The synergistic effect of IL-3 plus TNF does not appear to be due to an effect on cell viability. When eosinophils were cultured for 72 h, the addition of TNF did not affect the enhanced viability induced by IL-3 alone. Eosinophil viability was <2 % when cells were cultured for 72 h in medium alone or TNF alone, 87 ± 2 % in IL-3 alone, and 86 ± 2 % in IL-3+TNF (mean ± SD for 5 subjects).

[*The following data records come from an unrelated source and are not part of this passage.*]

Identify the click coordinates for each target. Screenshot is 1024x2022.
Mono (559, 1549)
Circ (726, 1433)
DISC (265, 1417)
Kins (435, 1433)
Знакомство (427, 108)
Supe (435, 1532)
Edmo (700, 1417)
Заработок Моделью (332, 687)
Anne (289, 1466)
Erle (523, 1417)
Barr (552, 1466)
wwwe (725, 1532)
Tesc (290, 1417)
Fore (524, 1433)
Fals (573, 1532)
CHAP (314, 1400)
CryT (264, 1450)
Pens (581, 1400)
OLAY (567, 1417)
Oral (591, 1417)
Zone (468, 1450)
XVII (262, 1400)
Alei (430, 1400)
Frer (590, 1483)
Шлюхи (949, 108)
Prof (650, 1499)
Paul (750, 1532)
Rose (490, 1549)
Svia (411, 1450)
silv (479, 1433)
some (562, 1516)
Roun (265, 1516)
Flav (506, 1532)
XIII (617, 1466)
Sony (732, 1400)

Eosinophils or neutrophils cultured in serum-free medium have been reported to release MMP-9 within minutes of stimulation with TNF, suggesting rapid release from intracellular stores [9,19]. In contrast to a previous report [9], we did not detect rapid release of copious amounts MMP-9. In fact, highly purified human blood eosinophils stimulated with TNF ± IL-3 for 1 h released only very small amounts of proMMP-9 as detected by zymography (Fig. 2A). The presence of endogenous gelatinase activity in cell-free medium containing serum (FBS) (Fig. 2B) obscured detection of eosinophil-derived MMP-9 enzymatic activity. However, when cells were stimulated in serum-free medium containing albumin (HSA) as a protein source, a small amount of eosinophil-derived MMP-9 enzymatic activity could be detected within 1 h (Fig. 2C). Conversely, at 72 h, addition of IL-3 to TNF highly increased proMMP-9 levels when eosinophils were cultured in medium containing either HSA or FBS (Fig. 2B). At variance with reports showing the presence of the active 84 kDa form of MMP-9 in supernatant fluids from eosinophils stimulated to undergo basement membrane transmigration [12,13,20], in the present studies the combination of IL-3 plus TNF did not lead to eosinophil conversion of proMMP-9. Importantly, the lack of activity corresponding to complexes of MMP-9 with neutrophil gelatinase-associated lipocalin indicates an absence of contaminating neutrophils in our eosinophil preparations.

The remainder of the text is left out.